Bundeskanzlerin Merkel (CDU) und Innenminister Seehofer (CSU) wollen zusätzlich rund 1500 weitere Migranten von den griechischen Inseln aufnehmen.
Foto: dpa/Carsten Rehder

Berlin - Grüne und Linke drängen auf die Aufnahme weiterer Flüchtlinge aus Lesbos. Auch die SPD fordert, dass Deutschland mehr als die bereits zugesagten 150 unbegleiteten, minderjährigen Flüchtlinge ins Land holt. Nun bewegt sich offenbar auch die Union und bietet die Aufnahme von zusätzlich 1500 Eltern und Kindern an. Damit ein Geflüchteter von den griechischen Inseln nach Deutschland kommen kann, braucht es allerdings mehr als nur den politischen Willen. Es gilt, einige Hürden zu überwinden.

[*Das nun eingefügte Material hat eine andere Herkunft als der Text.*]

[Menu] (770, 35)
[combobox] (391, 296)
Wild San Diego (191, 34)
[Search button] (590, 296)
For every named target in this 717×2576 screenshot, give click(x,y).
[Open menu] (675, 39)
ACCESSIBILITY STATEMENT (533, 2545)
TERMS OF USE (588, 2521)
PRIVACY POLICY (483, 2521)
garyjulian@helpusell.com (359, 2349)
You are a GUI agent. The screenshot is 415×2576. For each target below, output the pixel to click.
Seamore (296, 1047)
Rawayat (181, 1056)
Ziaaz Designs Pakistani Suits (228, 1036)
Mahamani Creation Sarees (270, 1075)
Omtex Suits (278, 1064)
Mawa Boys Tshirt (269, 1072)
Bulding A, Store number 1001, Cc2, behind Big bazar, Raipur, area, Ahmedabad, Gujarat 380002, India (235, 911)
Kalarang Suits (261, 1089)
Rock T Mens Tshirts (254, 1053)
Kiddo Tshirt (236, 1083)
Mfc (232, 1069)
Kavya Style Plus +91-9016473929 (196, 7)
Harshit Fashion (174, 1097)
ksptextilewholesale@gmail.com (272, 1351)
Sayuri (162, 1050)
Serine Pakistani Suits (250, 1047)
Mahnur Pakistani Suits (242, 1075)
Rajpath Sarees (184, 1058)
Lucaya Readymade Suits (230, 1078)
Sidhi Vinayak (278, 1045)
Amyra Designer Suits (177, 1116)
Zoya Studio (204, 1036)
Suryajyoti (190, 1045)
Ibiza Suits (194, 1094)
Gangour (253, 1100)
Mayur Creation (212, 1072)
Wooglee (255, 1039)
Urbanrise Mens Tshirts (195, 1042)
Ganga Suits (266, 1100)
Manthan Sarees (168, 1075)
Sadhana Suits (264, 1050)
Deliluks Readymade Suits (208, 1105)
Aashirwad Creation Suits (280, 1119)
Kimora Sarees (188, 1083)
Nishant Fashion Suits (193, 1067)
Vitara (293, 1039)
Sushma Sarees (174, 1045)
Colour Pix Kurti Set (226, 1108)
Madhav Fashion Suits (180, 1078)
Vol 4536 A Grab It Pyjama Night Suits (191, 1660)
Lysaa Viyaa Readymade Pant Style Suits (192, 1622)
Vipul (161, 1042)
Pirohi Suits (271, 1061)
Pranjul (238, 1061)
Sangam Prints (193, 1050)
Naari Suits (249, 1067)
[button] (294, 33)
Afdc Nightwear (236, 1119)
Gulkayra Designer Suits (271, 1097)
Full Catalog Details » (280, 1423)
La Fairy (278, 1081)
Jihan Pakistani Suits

„Wenn wir über Moria sprechen, hat zunächst einmal Griechenland die Verantwortung, das heißt, ohne die griechische Regierung geht nichts“, sagt Chris Melzer, Pressesprecher des Flüchtlingswerks UNHCR (United Nations High Commissioner for Refugees) in Deutschland, der Berliner Zeitung. Auch ein Sprecher des Bundesinnenministeriums gibt zu bedenken, dass Griechenland einer Umsiedelung der Geflüchteten auf Lesbos skeptisch gegenüberstehe. Die dortige Regierung geht davon aus, dass Migranten das überfüllte Flüchtlingslager Moria angezündet haben. Durch ihre Ablehnung, die ehemaligen Bewohner des Lagers aufs Festland oder in andere EU-Staaten zu verlegen, will sie Migranten in anderen Lagern verdeutlichen, dass sich Brandstiftung nicht lohne. Stattdessen treiben die Behörden den Bau einer neuen Zeltstadt voran.